● What you need to do:
Starting at the top of the entries below, set down every line exactly, please, until you reach the line with "Task: Open the Chrome three-dot menu", which is included too.
=== Section Start ===
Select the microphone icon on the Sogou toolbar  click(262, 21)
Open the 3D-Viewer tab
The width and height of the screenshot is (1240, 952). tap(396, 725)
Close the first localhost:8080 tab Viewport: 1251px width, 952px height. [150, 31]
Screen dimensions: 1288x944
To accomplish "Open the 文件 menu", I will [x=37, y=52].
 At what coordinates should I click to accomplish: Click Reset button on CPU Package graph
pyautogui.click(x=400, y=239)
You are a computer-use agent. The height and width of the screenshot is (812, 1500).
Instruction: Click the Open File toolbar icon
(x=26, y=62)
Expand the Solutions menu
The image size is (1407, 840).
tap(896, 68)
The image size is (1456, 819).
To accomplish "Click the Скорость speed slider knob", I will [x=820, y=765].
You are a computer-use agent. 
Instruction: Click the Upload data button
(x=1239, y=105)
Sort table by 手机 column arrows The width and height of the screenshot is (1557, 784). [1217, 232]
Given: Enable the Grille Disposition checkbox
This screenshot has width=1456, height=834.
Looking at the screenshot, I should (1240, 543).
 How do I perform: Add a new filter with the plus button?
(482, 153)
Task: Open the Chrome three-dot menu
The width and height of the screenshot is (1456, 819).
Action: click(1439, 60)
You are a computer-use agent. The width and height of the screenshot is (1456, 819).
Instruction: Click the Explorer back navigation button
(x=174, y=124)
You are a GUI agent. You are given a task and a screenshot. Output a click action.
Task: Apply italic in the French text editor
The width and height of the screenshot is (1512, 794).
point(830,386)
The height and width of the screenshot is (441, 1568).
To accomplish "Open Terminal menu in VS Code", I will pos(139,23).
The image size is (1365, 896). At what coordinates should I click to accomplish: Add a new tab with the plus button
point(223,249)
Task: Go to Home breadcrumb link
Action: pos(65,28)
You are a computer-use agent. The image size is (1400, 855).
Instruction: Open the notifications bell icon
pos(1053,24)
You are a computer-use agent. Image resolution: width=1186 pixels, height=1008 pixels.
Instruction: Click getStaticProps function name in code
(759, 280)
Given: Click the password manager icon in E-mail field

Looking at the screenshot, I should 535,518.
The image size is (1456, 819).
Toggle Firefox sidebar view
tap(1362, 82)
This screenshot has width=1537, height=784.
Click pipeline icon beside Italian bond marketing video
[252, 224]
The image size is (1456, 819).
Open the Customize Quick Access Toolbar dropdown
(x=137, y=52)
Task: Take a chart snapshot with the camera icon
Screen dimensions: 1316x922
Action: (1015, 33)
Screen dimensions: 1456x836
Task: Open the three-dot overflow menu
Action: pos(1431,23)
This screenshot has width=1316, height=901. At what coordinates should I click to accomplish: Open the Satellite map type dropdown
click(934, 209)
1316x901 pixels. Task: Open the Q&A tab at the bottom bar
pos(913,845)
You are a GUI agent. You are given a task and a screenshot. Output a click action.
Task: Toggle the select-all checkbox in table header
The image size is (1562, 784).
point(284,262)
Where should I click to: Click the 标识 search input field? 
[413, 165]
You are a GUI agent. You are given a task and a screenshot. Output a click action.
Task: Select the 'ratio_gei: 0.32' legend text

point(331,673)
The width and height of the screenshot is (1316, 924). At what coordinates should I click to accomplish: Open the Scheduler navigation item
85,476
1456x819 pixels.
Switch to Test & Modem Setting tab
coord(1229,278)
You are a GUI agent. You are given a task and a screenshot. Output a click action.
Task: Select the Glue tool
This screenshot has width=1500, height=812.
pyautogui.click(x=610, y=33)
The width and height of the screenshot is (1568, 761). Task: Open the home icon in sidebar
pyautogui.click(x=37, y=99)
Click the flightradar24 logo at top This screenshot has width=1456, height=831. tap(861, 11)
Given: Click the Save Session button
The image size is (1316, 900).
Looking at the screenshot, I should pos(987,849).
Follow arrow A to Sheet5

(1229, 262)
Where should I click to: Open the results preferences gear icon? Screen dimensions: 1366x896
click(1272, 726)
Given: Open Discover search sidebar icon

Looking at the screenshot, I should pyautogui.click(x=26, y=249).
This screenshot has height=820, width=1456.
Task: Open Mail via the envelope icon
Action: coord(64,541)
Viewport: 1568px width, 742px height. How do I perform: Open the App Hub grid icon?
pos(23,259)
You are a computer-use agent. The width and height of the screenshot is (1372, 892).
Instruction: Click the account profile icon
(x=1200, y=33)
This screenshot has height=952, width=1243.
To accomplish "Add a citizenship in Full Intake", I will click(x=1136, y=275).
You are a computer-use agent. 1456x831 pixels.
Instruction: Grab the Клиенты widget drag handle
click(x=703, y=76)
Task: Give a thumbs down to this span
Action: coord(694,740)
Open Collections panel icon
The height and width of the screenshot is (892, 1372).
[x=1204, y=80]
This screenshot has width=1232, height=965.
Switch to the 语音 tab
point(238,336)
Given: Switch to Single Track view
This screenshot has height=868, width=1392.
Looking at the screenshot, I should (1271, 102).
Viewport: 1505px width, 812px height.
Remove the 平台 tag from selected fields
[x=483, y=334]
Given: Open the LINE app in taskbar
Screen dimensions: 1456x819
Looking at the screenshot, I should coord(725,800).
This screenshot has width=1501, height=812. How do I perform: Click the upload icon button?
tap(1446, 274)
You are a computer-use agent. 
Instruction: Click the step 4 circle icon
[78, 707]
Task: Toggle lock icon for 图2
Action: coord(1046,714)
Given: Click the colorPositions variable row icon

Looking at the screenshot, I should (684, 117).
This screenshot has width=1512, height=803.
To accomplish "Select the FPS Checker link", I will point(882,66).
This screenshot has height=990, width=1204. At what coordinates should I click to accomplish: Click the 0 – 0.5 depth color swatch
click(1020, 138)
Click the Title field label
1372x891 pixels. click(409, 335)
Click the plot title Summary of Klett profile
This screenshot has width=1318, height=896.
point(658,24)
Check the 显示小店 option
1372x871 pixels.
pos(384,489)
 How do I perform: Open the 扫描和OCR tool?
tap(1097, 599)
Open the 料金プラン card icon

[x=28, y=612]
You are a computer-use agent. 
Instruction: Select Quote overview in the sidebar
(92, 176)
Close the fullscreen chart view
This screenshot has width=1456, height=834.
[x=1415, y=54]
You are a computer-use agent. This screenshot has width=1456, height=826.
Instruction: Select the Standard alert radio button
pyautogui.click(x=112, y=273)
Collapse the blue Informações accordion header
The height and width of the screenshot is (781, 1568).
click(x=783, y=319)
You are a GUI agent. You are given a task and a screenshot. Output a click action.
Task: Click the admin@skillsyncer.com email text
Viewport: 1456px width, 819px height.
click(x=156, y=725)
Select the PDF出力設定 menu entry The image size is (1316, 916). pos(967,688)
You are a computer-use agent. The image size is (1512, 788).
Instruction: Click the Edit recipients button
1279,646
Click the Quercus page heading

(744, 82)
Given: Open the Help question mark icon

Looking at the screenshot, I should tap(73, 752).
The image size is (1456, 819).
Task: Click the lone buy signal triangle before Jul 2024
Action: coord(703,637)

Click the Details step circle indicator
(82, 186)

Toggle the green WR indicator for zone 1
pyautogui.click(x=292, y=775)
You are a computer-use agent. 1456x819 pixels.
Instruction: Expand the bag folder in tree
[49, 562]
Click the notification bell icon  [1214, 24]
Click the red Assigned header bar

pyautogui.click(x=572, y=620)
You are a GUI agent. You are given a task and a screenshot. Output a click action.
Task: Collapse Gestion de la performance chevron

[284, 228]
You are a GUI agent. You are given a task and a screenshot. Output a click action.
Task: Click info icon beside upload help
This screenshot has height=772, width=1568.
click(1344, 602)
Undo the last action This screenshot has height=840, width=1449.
=== Section End ===
● Result of the task:
Select the microphone icon on the Sogou toolbar  click(262, 21)
Open the 3D-Viewer tab
The width and height of the screenshot is (1240, 952). tap(396, 725)
Close the first localhost:8080 tab Viewport: 1251px width, 952px height. [150, 31]
Screen dimensions: 1288x944
To accomplish "Open the 文件 menu", I will [x=37, y=52].
 At what coordinates should I click to accomplish: Click Reset button on CPU Package graph
pyautogui.click(x=400, y=239)
You are a computer-use agent. The height and width of the screenshot is (812, 1500).
Instruction: Click the Open File toolbar icon
(x=26, y=62)
Expand the Solutions menu
The image size is (1407, 840).
tap(896, 68)
The image size is (1456, 819).
To accomplish "Click the Скорость speed slider knob", I will [x=820, y=765].
You are a computer-use agent. 
Instruction: Click the Upload data button
(x=1239, y=105)
Sort table by 手机 column arrows The width and height of the screenshot is (1557, 784). [1217, 232]
Given: Enable the Grille Disposition checkbox
This screenshot has width=1456, height=834.
Looking at the screenshot, I should (1240, 543).
 How do I perform: Add a new filter with the plus button?
(482, 153)
Task: Open the Chrome three-dot menu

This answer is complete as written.